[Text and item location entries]
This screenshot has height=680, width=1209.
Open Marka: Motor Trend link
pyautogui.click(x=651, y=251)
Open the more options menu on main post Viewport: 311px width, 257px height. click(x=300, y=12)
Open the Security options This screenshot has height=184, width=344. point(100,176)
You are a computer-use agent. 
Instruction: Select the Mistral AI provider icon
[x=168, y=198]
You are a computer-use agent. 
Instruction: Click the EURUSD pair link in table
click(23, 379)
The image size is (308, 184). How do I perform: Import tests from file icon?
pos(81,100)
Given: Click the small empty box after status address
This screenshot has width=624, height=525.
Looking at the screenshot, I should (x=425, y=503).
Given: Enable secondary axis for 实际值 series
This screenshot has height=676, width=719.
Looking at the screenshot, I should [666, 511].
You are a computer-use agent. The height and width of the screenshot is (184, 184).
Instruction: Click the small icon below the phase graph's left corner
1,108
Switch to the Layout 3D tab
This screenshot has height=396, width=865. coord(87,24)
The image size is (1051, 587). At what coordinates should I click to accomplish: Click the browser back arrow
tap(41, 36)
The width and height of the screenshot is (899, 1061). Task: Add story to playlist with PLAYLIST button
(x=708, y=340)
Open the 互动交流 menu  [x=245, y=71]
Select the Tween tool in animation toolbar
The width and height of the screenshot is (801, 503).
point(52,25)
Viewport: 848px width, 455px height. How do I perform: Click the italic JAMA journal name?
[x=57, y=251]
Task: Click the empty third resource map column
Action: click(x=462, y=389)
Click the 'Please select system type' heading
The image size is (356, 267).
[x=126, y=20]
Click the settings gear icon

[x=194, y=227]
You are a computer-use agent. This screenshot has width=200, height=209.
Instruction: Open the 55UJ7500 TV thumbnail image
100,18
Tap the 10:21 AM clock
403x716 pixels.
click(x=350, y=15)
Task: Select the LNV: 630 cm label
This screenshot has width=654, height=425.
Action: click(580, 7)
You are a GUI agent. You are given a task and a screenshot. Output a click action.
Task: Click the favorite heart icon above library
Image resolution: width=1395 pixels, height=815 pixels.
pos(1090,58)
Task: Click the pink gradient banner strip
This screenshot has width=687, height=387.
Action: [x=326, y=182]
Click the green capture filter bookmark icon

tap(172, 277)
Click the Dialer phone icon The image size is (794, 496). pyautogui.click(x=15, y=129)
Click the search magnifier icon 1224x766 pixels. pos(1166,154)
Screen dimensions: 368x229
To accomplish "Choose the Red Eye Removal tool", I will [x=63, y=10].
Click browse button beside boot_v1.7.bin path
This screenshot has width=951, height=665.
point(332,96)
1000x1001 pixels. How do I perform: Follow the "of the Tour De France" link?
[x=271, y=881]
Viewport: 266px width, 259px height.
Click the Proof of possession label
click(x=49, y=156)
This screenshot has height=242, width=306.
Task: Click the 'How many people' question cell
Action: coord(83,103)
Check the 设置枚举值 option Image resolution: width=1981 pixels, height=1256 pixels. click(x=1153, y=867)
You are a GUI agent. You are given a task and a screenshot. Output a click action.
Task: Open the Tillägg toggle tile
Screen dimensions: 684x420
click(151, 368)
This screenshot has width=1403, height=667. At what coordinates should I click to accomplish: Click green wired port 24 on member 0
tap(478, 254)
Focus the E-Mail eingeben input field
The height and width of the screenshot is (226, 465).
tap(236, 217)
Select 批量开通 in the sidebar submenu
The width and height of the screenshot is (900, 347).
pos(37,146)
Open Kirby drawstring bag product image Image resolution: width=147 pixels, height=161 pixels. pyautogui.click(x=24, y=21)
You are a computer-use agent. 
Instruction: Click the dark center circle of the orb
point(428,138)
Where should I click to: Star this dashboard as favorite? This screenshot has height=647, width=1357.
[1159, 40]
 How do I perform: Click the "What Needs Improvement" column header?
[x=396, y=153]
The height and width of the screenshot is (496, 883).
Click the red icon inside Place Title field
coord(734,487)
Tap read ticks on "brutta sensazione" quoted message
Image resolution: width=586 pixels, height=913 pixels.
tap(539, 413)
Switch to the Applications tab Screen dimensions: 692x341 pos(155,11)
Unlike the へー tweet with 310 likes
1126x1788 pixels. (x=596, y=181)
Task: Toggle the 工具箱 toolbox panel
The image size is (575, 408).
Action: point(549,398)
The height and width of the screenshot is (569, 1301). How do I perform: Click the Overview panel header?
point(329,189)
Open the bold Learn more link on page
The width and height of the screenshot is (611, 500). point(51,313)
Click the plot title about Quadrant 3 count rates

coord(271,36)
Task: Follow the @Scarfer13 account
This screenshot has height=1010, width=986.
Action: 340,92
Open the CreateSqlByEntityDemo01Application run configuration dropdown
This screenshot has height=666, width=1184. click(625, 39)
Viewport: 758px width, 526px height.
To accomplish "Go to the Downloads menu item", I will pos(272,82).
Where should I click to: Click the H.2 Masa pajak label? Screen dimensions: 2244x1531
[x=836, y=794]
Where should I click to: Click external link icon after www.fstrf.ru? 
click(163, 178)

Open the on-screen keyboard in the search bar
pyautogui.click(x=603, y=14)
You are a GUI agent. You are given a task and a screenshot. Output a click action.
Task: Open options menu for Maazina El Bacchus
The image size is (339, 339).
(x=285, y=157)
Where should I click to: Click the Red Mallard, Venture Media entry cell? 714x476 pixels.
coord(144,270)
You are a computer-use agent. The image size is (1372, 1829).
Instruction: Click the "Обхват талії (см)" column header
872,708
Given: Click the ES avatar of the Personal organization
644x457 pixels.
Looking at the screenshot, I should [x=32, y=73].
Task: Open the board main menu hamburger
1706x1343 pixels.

[GIVEN EXERCISE] Rewrite the data from the line with "Focus the E-Mail eingeben input field" up to and including the line with "point(428,138)", keeping the request lines unchanged. Multiply each coordinate in the answers by 1.25 and round to the nearest whole number, with halves rounded up.

[SOLVED PROBLEM]
Focus the E-Mail eingeben input field
The height and width of the screenshot is (226, 465).
tap(295, 271)
Select 批量开通 in the sidebar submenu
The width and height of the screenshot is (900, 347).
pos(46,183)
Open Kirby drawstring bag product image Image resolution: width=147 pixels, height=161 pixels. pyautogui.click(x=30, y=26)
You are a computer-use agent. 
Instruction: Click the dark center circle of the orb
point(535,173)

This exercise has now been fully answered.